> Exercise aim: Rewrite the records below as a JSON list of strings, with each line as its own string and blank lines omitted.
** Begin Dataset records **
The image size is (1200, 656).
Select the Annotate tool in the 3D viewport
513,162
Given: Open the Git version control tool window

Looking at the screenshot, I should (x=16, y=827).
** End Dataset records **
> Final answer:
[
  "The image size is (1200, 656).",
  "Select the Annotate tool in the 3D viewport",
  "513,162",
  "Given: Open the Git version control tool window",
  "Looking at the screenshot, I should (x=16, y=827)."
]